True Lies
Von Zeit zu Zeit bekommt man zu hören, wie die fast kostenlosen Funkchips wahre Wunder vollbringen. Sie funken problemlos aus einem Faradayschen Käfig, liegen direkt aufeinander und stören sich nicht, sie beinhalten alles was man über ein Objekt überhaupt wissen kann und will, sie benötigen keine Energie und funken über dutzende Meter, ihre Rechenkapazität grenzt an Supercomputer. Das ist nicht mal Science Fiction, weil vollkommen unwissenschaftlich.
Star Trek ist die automatische Selbstzaherkasse, wo man einfach durchgeht und alles wird automatisch identifiziert und das Geld auch gleich vom Konto abgebucht. Solche Vorführungen werden gerne mit hübschen Damen auf Messen gemacht. Das sieht gut aus, gibt auch schöne Photos und klingt echt interessant. Nachfragen über die Praxis werden mit dem Hinweise auf die technologische Weiterentwicklung abgebügelt.
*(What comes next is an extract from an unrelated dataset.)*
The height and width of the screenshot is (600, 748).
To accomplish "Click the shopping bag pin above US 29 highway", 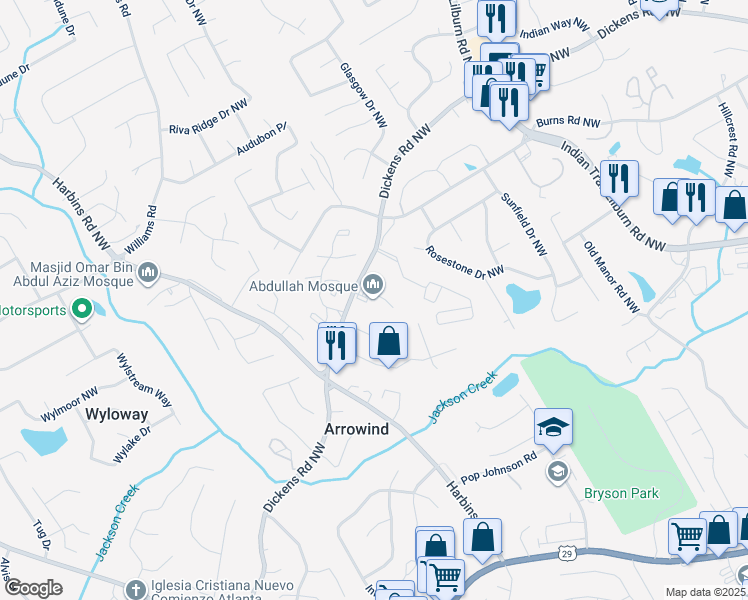I will (482, 537).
Und was ist mit dem Future Store - Die Zukunft des Handels hat begonnen? Nun abgesehen vom Phantasialand-Effekt für Techniker, Vorstände und Top-Models wird hier die Verknüpfung von Einzelanwendungen neuer Technologien oder einzelnen Systemen im komplexen Zusammenspiel miteinander getestet, also Systemintegration - eine echte Herausforderung. Vielleicht hilft eine Reflexion über Kundennutzen, Transparenz und Kostenvorteilen den Future Store richtig zu werten.
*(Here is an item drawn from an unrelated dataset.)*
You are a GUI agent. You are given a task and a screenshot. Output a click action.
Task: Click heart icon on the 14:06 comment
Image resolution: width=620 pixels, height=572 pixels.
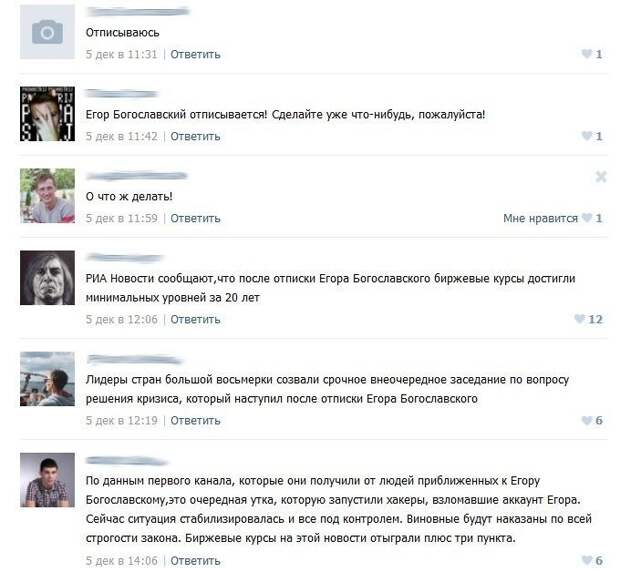(587, 560)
Und doch wird RFID die Zukunft der Händler, Hersteller und Konsumenten entscheidend prägen. Mit dem Aufkommen der sogenannten Smart Labels (hauchdünner Transponder in Folie auf 13,56 MHz-Basis) Ende der 90er Jahre, trat verstärkt die Auffassung zu Tage, dass dieses Medium sehr schnell das Ende der Barcode -Ära einläuten wird. Auch wenn der Transponder zweifelsohne gegenüber dem Barcode einige technische Vorteile bietet, so sollte die Diskussion um „die richtige“ Technik sachlicher und weniger visionär geführt werden.
Der Barcode deckt heute ca. zwei Drittel aller automatischen Identifikationsanwendungen in der Logistik ab. 2D-Barcodes mit mehr Informationen liegen im einstelligen Prozentbereich. Sicher ist, dass der Barcode noch auf Jahrzehnte bleiben wird. Etablierte Standards, vorhandene Infrastruktur und die einfache Integration in die logistischen Prozesse entlang der Supply Chain sprechen dafür. Ohnehin zeichnet sich mehr und mehr die intelligente Kopplung von unterschiedlichen Technologien als best practice ab, um sämtliche technischen Anforderungen aus dem logistischen Prozess zu erfüllen.
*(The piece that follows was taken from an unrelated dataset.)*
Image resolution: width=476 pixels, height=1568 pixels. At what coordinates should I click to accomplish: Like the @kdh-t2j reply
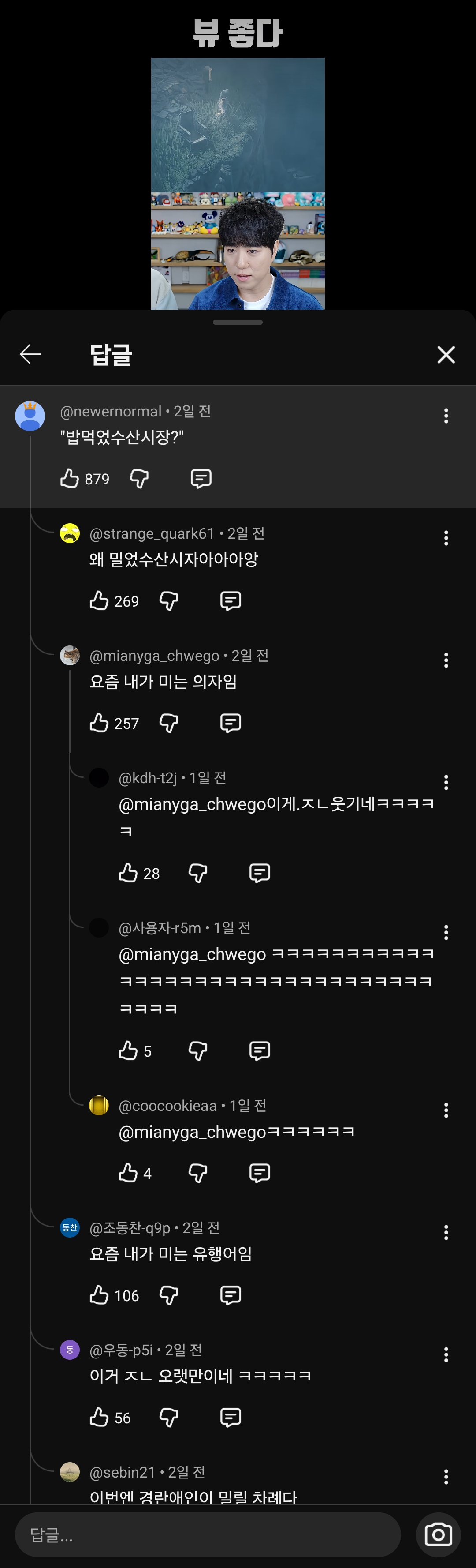[128, 873]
1855 gelang es J. C. Maxwell alle Erscheinungen zu beschreiben, bei denen elektrische und magnetische Felder miteinander verknüpft sind. Unabhängig von allen neuen Features, die in Transponder in Zukunft integriert werden, Pulklesung, Kryptochips, Chipsharing, auch noch so geniale technologische Entwicklungen können Maxwell nicht umgehen. Ach ja, Sie haben die Demonstration doch auf der letzen XYZ-Messe gesehen. Was denken sie, an wie vielen Schrauben man drehen kann, damit die Messe-Demo funktioniert? Dazu braucht man nicht Nachrichtentechnik zu studieren.